GEA NORVEGICA UNESCO GLOBAL GEOPARK (Norway)

“The long and diverse geological history in Scandinavia's first Geopark”

©Gea Norvegica UNESCO Global Geopark, Norway / Mona Holte


Celebrating Earth Heritage

Gea Norvegica UNESCO Global Geopark is the first in Scandinavia. It is located in southeastern Norway, in the counties of Vestfold and Telemark at the western side of the Oslo Fjord.

The story told in this UNESCO Global Geopark is a 1.5 billion year-long journey, from old mountain chains, the tropical sea, strange volcanoes, rifting of a continent and a glaciated surface –and how we all depend on this geological diversity and natural resources. Most likely the oldest rocks are from the Precambrian Gothian orogeny, which happened about 1600 million years ago. The eastern part of Gea Norvegica UNESCO Global Geopark is situated on the margin of the Carboniferous-Permian (350-250 Million years ago) Oslo Rift, with larvikite, the national rock of Norway, as the dominant rock that derived from the slow cooling of a magma allowing thumbnail-sized crystals of feldspar to develop. To the west one can find remnants of the old continent, the Precambrian bedrocks, deep magmatic rocks, strong metamorphosed and metasediments from the Sveconorwegian Orogeny. In the center of the Geopark one can find lower Paleozoic fossil-rich sediments, once the sea bottom in a shallow, tropical sea, teeming with life. 580 million years ago, the carbonatite Fen volcano was active and created the Fen Carbonatite Complex, now the world's type locality for magmatic limestones. The surface and landscape is sculptured through the Quaternary glaciations, especially the last.
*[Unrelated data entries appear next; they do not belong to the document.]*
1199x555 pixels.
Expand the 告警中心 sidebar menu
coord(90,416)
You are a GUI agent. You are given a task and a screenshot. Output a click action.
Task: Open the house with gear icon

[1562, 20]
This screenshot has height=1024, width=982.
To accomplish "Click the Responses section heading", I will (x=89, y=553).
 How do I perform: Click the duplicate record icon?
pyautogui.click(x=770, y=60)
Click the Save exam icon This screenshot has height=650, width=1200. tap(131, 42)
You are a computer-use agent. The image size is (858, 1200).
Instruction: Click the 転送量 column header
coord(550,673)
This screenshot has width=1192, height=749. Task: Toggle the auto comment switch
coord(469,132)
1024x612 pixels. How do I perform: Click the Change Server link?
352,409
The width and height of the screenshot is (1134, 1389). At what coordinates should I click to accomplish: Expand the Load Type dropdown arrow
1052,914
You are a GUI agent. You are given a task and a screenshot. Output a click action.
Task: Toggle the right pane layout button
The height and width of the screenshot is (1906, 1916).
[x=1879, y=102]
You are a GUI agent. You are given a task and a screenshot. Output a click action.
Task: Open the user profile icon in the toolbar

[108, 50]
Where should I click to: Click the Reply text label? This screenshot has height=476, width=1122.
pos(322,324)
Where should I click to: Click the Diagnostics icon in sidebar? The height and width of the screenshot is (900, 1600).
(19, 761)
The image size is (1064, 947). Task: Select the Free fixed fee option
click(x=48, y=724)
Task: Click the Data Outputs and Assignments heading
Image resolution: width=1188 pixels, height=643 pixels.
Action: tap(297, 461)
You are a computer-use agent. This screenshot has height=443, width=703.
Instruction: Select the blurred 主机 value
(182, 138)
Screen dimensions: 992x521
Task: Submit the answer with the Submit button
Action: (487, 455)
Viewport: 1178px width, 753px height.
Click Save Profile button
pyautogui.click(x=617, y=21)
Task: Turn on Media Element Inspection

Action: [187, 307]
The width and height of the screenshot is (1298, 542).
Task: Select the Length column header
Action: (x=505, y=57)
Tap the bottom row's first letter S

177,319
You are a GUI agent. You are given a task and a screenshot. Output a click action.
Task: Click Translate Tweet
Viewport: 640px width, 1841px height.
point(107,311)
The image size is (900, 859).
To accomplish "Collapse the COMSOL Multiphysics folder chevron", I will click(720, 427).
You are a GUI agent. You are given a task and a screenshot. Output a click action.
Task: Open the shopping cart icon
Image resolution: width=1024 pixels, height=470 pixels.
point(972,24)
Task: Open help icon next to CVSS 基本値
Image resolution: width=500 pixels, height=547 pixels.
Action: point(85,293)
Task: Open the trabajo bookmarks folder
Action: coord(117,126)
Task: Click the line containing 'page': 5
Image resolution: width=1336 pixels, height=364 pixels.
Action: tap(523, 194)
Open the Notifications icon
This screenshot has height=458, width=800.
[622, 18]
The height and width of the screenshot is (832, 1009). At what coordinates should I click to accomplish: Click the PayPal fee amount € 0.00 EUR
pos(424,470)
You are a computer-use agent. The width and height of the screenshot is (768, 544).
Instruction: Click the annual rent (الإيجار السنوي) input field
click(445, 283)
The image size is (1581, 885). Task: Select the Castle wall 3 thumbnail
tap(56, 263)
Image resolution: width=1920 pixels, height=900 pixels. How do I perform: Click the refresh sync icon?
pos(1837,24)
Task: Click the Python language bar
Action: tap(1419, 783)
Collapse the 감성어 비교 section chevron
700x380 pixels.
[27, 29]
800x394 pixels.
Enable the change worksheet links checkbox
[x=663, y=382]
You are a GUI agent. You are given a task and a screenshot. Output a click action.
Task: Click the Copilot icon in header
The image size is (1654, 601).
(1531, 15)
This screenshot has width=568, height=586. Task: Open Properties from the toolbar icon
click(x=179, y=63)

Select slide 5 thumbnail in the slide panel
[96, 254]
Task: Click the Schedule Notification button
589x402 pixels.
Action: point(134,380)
The last ice retreat has given rich agricultural soils and natural resources as sand and gravel.

The flora in this part of Norway is rich and diverse, due to the geology - including limestones, fertile basaltic rocks and marine clays, and sand from the last Ice Age. The soils are also important for the valuable agriculture, as our forefather have known for several thousand years ago. The area also has a rich industrial history, with a close connection to geology, from Norway’s oldest iron mine to Larvikite quarrying.

©Gea Norvegica UNESCO Global Geopark, Norway


Sustaining local Communities

The Gea Norvegica UNESCO Global Geopark area has approximately 165 000 inhabitants. Its border is defined by eight municipalities in two different counties, and these ten administrative units are the owners/stakeholders of the UNESCO Global Geopark.

Although Norway is a country having its income mainly from geological recourses (petroleum, mining industry, agriculture) general knowledge of geological heritage is quite low in society. Education is therefore our main task. Inside the UNESCO Global Geopark are more than 100 schools and a huge amount of kindergartens. The UNESCO Global Geopark staff provides schools with teaching materials, lessons and field trips. The UNESCO Global Geopark also cooperates with Universities and university colleges, but as important is communication with local people and visitors. Sustainable development, mainly through small scale entrepreneurs, is aimed towards tourism development. The area is not the main tourism target in Norway, but the number of summer cottages is fairly big, with a lot of guests during summer. The aim is to make tourists stay longer, stop over on their way to the west coast, discover the area and buy local products.